Use UI-TARS for Grounding

from openadapt_grounding import UITarsClient
from PIL import Image

# Connect to deployed server
client = UITarsClient("http://<server-ip>:8001/v1")

# Load screenshot
screenshot = Image.open("screen.png")

# Ground element by instruction
result = client.ground(screenshot, "Click on the Login button")

if result.found:
    # Normalized coordinates (0-1)
    print(f"Found at ({result.x:.2f}, {result.y:.2f})")

    # Convert to pixels
    px, py = result.to_pixels(width=1920, height=1080)
    print(f"Click at ({px}, {py})")

    # Optional: View model's reasoning
    if result.thought:
        print(f"Thought: {result.thought}")

OmniParser vs UI-TARS

Feature	OmniParser	UI-TARS
Approach	Parse all elements	Ground by query
Output	List of bboxes	Single click point
Best for	Enumeration, registry building	Direct element finding
Detection Rate (our benchmark)	99.3%	70.6%
Latency (per element)	~1.4s	~6.9s

Evaluation & Benchmarking

We provide a comprehensive evaluation framework to compare UI grounding methods.

**PROBLEM A**
In the UI-TARS grounding page's benchmark, what detection rate does OmniParser reach?
**PROBLEM B**
Reproduce everything in the UI-TARS grounding page from "from openadapt_grounding import" down to "Normalized coordinates (0-1)".
**PROBLEM C**
Write the next part of the UI-TARS grounding page, picking up after its last sentence.
The listing that comes next has no connection to the UI-TARS grounding page.

**DATASET CONTENT**
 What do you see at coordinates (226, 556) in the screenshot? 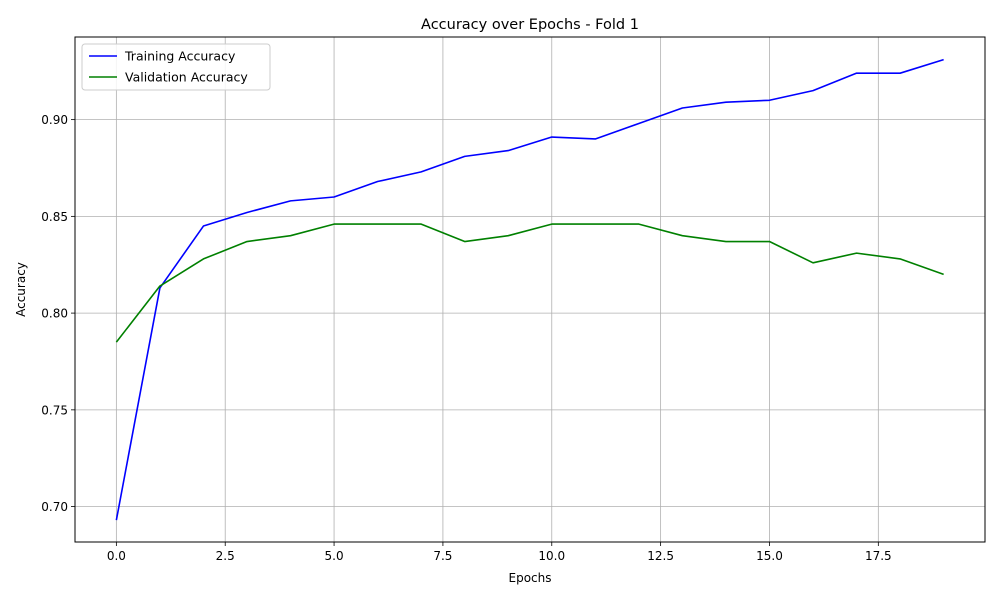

==

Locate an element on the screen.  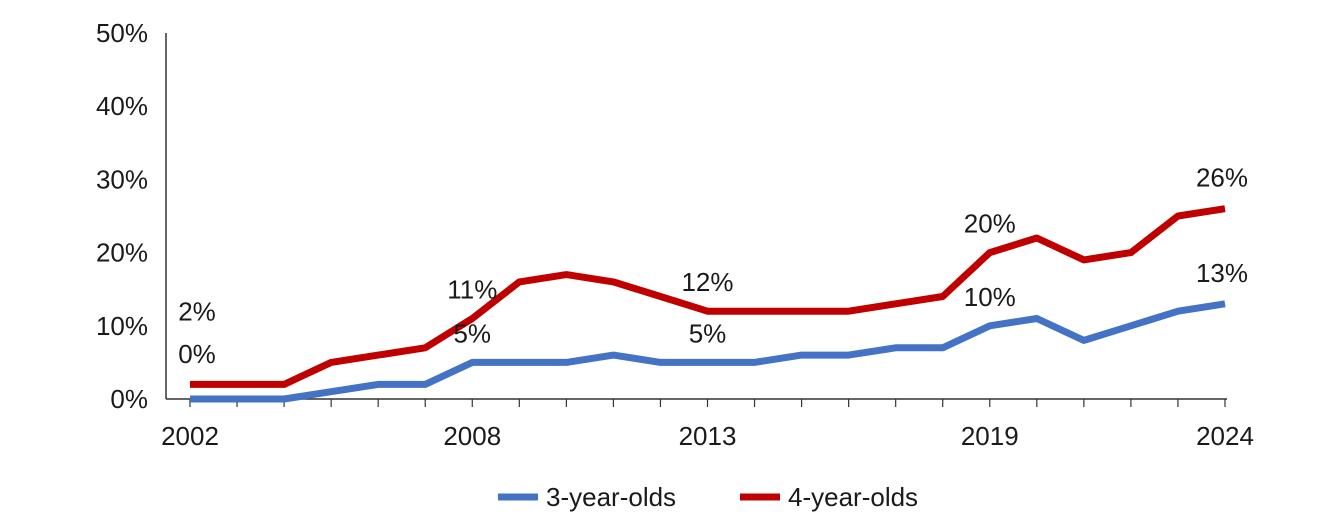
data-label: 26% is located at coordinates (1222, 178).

**RESPONSE A**
99.3%

**RESPONSE B**
from openadapt_grounding import UITarsClient
from PIL import Image

# Connect to deployed server
client = UITarsClient("http://<server-ip>:8001/v1")

# Load screenshot
screenshot = Image.open("screen.png")

# Ground element by instruction
result = client.ground(screenshot, "Click on the Login button")

if result.found:
    # Normalized coordinates (0-1)

**RESPONSE C**
Benchmark Results

Evaluated on synthetic dataset (100 samples, 1922 UI elements):

Method	Detection Rate	IoU	Latency	Attempts
OmniParser + screenseeker	99.3%	0.690	1418ms	2.0
OmniParser + fixed	98.1%	0.681	1486ms	2.2
OmniParser baseline	97.4%	0.648	724ms	1.0
UI-TARS + screenseeker	70.6%	-	6914ms	2.3
UI-TARS + fixed	66.9%	-	6891ms	2.4
UI-TARS baseline	36.1%	-	2724ms	1.0

On Harder Synthetic Data (48 samples, 1035 elements - more dense, smaller targets):

Method	Detection Rate	Change from Standard
OmniParser + fixed	98.2%	+0.1%
OmniParser + screenseeker	96.6%	-2.7%
OmniParser baseline	90.1%	-7.3%

Key Findings:

Cropping strategies dramatically improve UI-TARS accuracy (+96% with screenseeker) but have minimal effect on OmniParser on standard data
On harder data, cropping becomes essential - OmniParser baseline drops 7.3% but fixed cropping maintains 98%+ accuracy
OmniParser is 3.8-5x faster than UI-TARS while being significantly more accurate

Detection Rate by Method

Detection Rate by Element Size

Detection Rate by Size

Small elements (<32px) are hardest for UI-TARS (28.6% → 50% with cropping), while OmniParser maintains ~100% across all sizes.

Accuracy vs Latency Tradeoff

Accuracy vs Latency

OmniParser offers the best accuracy-latency tradeoff, with near-perfect detection at <1.5s per element.

Synthetic Dataset Samples

The evaluation uses programmatically generated UI screenshots with ground truth:

Easy (3-8 elements)	Hard (20-50 elements, dark theme)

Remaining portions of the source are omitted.